Hi folks, posted what seems an age ago about Michelin closing here, and being made redundant. I heard today that the government plans to change the tax relief on redundancy payments, I know the company now has to pick extra NI contributions, but the first 30k was tax free, I have heard that that will no longer be the case. Any Tax gurus on here able to help?
thanks

My understanding was it was Payment in Lieu of Notice (PILON) which would no longer be exempt and the larger redundancy compensation element would still get the 30k exemption. Might have got that wrong though, best to ask your HR/Payroll department.
 
It is changing from next April 2018(IIRC this was one of the many changes that was meant to be in this years finance act then got put back due to the general election being called, as there was not enough time to do all the readings etc in parliament).
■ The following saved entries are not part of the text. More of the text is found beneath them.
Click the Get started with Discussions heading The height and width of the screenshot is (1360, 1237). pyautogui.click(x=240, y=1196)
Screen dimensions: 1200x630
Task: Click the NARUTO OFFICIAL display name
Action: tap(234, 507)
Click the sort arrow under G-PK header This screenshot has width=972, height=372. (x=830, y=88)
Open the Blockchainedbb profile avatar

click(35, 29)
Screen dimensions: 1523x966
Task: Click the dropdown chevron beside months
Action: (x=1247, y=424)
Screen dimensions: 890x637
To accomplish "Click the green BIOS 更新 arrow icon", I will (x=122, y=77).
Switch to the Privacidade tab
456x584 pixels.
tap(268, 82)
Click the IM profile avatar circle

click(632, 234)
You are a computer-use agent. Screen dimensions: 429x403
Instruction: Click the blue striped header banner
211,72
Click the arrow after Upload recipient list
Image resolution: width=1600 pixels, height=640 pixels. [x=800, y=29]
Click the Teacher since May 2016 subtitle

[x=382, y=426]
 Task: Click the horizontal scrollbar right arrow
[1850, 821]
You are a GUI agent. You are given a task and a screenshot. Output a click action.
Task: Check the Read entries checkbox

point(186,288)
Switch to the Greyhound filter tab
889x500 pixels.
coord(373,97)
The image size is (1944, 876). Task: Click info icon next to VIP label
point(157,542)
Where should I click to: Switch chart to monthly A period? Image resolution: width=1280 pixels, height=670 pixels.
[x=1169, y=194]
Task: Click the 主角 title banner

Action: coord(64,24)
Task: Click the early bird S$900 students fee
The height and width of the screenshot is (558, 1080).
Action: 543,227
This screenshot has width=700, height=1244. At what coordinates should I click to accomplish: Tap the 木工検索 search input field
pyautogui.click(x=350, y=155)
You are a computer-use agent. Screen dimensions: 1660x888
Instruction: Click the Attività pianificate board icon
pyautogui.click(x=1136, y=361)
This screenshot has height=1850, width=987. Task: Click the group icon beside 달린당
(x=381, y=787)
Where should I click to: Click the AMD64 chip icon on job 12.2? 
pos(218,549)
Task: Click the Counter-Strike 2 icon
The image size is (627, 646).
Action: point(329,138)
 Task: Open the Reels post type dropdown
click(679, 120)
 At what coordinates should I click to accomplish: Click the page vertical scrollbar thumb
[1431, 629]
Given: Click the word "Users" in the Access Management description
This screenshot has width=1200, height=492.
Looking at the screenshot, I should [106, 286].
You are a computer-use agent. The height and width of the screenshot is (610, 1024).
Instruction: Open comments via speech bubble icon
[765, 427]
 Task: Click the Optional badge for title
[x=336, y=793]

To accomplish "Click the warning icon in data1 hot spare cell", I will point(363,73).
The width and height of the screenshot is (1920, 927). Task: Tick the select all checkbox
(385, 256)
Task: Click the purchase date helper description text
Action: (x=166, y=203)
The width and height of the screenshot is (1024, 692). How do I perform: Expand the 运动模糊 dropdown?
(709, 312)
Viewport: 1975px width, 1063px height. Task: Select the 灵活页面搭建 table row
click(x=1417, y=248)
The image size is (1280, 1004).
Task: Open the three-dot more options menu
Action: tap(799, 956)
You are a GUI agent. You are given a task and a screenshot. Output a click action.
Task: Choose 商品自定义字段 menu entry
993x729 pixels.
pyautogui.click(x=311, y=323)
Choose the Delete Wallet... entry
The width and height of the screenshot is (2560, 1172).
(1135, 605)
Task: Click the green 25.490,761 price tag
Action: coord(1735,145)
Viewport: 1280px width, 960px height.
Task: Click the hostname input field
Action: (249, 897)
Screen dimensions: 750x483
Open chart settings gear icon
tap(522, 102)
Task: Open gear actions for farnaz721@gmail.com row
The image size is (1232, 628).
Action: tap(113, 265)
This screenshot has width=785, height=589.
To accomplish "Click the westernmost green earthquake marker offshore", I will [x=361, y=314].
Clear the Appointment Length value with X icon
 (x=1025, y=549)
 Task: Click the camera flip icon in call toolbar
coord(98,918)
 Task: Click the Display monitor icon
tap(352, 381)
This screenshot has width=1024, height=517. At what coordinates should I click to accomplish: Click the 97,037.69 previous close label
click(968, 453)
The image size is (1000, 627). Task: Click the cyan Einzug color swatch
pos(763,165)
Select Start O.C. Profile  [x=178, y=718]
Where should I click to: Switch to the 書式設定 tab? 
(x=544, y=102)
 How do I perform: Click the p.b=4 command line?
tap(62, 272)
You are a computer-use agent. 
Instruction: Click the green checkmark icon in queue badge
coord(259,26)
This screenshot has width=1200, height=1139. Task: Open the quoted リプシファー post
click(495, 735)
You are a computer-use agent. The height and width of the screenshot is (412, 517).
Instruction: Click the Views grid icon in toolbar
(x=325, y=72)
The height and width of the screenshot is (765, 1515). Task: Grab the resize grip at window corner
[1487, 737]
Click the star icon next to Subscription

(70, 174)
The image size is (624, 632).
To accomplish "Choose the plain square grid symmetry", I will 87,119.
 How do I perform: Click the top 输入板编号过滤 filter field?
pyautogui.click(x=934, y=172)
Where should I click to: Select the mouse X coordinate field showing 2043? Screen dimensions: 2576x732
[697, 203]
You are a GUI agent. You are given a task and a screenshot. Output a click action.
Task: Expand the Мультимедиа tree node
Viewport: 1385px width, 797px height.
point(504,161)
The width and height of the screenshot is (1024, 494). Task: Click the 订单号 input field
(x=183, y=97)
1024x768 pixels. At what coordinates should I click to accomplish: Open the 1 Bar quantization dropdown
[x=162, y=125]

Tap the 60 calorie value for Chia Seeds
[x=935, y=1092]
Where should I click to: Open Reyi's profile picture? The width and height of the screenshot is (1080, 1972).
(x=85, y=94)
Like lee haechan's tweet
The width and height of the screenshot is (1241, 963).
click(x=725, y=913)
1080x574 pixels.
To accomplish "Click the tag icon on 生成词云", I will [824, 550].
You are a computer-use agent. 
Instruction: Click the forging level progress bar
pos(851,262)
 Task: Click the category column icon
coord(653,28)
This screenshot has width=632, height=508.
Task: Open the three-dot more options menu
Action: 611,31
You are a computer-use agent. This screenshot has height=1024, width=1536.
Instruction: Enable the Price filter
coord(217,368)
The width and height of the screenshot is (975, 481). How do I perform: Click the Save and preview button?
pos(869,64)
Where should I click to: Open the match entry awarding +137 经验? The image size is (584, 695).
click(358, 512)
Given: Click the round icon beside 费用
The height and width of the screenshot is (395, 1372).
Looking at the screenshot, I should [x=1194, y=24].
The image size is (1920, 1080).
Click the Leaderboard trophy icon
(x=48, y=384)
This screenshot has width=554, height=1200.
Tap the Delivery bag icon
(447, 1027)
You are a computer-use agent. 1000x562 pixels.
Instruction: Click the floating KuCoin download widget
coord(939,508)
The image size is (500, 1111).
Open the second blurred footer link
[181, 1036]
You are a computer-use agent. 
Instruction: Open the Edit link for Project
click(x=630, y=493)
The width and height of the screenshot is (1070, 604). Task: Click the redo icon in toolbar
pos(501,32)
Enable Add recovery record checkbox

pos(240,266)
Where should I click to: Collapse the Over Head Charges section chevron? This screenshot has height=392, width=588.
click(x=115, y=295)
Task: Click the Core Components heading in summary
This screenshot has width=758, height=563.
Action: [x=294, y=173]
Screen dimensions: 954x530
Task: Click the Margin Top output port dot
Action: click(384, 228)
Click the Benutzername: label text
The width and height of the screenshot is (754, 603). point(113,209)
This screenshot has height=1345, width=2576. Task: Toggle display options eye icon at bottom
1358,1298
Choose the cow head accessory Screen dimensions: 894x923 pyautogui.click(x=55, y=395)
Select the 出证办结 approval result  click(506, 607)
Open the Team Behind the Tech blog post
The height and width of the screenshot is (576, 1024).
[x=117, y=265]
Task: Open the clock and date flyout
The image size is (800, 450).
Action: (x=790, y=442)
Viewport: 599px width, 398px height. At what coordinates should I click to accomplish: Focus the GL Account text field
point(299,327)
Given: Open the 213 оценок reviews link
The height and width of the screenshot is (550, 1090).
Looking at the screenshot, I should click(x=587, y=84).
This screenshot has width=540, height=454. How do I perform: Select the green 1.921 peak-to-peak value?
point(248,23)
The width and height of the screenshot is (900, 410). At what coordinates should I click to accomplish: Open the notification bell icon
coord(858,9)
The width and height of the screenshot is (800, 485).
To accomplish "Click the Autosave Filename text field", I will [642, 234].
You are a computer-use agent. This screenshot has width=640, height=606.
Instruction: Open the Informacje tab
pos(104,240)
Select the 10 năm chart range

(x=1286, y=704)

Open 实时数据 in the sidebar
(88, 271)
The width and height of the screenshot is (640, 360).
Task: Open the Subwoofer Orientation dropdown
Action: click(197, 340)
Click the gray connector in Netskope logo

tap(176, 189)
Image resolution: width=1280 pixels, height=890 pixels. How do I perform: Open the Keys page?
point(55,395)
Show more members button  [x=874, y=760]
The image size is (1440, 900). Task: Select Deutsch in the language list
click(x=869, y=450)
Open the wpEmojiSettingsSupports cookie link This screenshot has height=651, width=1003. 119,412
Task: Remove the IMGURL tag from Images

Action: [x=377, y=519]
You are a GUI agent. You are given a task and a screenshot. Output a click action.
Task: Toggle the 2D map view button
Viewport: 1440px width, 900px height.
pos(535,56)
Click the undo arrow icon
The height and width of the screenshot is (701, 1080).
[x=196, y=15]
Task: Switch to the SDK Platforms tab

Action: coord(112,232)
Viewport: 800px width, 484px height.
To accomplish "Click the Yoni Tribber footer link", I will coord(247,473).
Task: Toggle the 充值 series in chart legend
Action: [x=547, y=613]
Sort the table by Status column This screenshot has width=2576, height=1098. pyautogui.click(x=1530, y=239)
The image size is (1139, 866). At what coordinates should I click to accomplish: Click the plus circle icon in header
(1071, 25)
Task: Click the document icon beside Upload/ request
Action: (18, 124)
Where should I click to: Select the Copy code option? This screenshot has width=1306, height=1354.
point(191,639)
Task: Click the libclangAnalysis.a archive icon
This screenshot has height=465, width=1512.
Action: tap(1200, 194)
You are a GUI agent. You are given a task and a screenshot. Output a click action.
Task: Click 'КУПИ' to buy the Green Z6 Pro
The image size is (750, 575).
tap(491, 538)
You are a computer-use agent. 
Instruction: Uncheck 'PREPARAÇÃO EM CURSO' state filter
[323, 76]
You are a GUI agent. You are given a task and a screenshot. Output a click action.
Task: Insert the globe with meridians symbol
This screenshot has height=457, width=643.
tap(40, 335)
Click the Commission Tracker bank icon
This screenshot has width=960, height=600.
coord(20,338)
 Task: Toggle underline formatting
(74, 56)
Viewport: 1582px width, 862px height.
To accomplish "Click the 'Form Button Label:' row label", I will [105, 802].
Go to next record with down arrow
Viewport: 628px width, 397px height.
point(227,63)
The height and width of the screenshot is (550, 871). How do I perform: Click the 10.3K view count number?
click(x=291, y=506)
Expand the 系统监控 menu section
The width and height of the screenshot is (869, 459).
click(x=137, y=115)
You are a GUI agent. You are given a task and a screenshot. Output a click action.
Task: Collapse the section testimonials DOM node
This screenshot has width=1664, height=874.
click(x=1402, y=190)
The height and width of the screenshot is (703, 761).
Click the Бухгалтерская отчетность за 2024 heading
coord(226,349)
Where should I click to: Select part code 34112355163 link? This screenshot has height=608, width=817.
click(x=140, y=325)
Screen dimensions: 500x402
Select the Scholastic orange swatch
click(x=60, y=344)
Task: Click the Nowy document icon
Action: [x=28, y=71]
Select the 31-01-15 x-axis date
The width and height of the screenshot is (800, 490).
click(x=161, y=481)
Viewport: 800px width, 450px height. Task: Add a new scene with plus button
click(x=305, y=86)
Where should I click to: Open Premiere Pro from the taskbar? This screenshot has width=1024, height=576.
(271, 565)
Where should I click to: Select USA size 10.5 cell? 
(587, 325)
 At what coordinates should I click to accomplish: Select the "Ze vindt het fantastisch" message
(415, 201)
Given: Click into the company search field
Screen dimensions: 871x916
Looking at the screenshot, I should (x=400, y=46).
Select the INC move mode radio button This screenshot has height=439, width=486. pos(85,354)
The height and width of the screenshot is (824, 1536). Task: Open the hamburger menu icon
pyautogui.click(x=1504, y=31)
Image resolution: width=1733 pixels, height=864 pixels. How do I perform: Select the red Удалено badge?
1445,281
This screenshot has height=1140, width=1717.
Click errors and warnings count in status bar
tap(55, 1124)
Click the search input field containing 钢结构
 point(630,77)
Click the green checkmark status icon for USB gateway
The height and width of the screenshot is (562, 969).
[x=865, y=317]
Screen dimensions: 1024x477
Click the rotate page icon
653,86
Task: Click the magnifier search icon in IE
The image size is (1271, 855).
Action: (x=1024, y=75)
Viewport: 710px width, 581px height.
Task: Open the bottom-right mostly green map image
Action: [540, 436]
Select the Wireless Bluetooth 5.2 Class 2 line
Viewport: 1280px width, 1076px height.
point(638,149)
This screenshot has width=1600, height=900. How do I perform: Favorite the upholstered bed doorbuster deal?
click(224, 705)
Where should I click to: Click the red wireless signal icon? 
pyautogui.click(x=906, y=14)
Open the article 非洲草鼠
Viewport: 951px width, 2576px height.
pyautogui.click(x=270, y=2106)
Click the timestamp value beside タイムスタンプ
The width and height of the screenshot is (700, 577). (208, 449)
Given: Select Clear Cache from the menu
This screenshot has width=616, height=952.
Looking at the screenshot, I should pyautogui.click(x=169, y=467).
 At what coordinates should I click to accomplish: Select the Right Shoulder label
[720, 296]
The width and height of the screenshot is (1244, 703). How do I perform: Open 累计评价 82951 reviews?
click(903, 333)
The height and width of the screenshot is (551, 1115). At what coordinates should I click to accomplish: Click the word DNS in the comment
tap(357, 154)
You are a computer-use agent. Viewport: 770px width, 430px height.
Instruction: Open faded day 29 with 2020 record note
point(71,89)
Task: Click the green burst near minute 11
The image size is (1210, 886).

Some light reading here :-

https://www.taxjournal.com/articles...yments-updated-legislation-published-21092017

https://www.taxinsider.co.uk/1735-Changes_To_Termination_Payments.html

https://www.cchdaily.co.uk/ps30k-tax-free-redundancy-payments-be-scrapped


Your payroll department should be able to advise on what will and what wont be taxed/NIC of any payments you are due.
 
It has always been the case that any salary that you were contractually entitled to does not qualify for the £30k exemption. The main change seems to be a clarification that any payment in lieu of notice is caught as taxable earnings, whereas before this depended on how the employment contract was worded.
 
It has always been the case that any salary that you were contractually entitled to does not qualify for the £30k exemption. The main change seems to be a clarification that any payment in lieu of notice is caught as taxable earnings, whereas before this depended on how the employment contract was worded.

I might be totally wrong but I understood that the payment in lieu of notice wasn't WAGES it was a penalty for breach of contract by the employer, so it wasn't liable to income tax deduction.
 
I might be totally wrong but I understood that the payment in lieu of notice wasn't WAGES it was a penalty for breach of contract by the employer, so it wasn't liable to income tax deduction.

pretty sure I didn't pay tax on my 3 months worth of PILON when I took redundancy 3 years ago, and I worked for a multinational organisation who would have done everything by the book.
 
I might be totally wrong but I understood that the payment in lieu of notice wasn't WAGES it was a penalty for breach of contract by the employer, so it wasn't liable to income tax deduction.

My understanding was that it depends on how it was written in the employment contract. If it stated that the employer had a right to end a contract by making a payment in lieu of notice it was contractual and therefore taxable as employment income. Where it was silent then it could be argued to be for breach of contract and therefore potentially not taxable.